If it's the simplest one, you can do it from the box in 9.5 via postgres_fdw like this . In <9.5 it is impossible because there external labels (foreign tables) cannot be inherited. Afaik fdw itself is single-threaded for historical reasons, so it makes sense to store several shards at once within one server.
If you need support, and something simpler than vanilla SQL, then it's better to take some kind of ready-made extension (extension) like pg_shard , and then buy their PostgreSQL goodies from them as needed. pg_shard can only perform operations of equality (equality) of hashes of columns in shards, which means that if you crawl out of the borders of the plate with any range query, it will start to plowall the shards, which is pretty annoying. I haven’t noticed the implementation of comparison operations (more/less) of hashes yet, although I haven’t picked it for a long time. Those. although this is a fairly simple solution, without understanding its limitations, it is a little more than certain that you can run into a quasi-lion of a rake. Sometimes it seems that the developers deliberately delay the feature list in order for customers to switch to their paid CitusDB .
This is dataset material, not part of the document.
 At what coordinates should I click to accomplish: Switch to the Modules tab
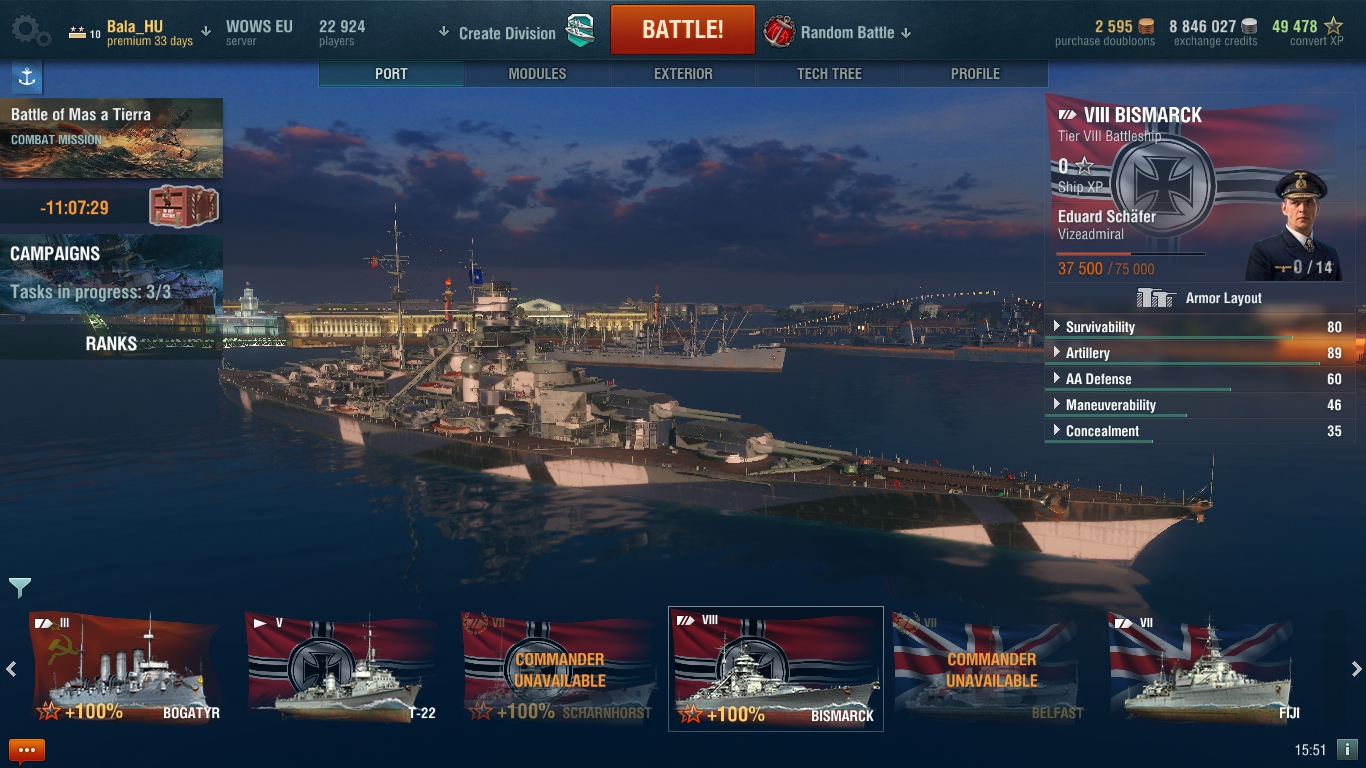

Wow.... CitusDB got opensourced today .
PostgreSQL-XC is now a little morally obsolete, and PostgreSQL-XL was developed on its basis , which was already mentioned on Habré. It does not have support as such, but there are a couple of Russian vendors who are constantly tinkering with it, since it is purely open source. IMHO, in terms of functionality, it is much superior to pg_shard , and there are no such stupid problems with it, although it unfolds many times more complicated, not without midnight red-eye.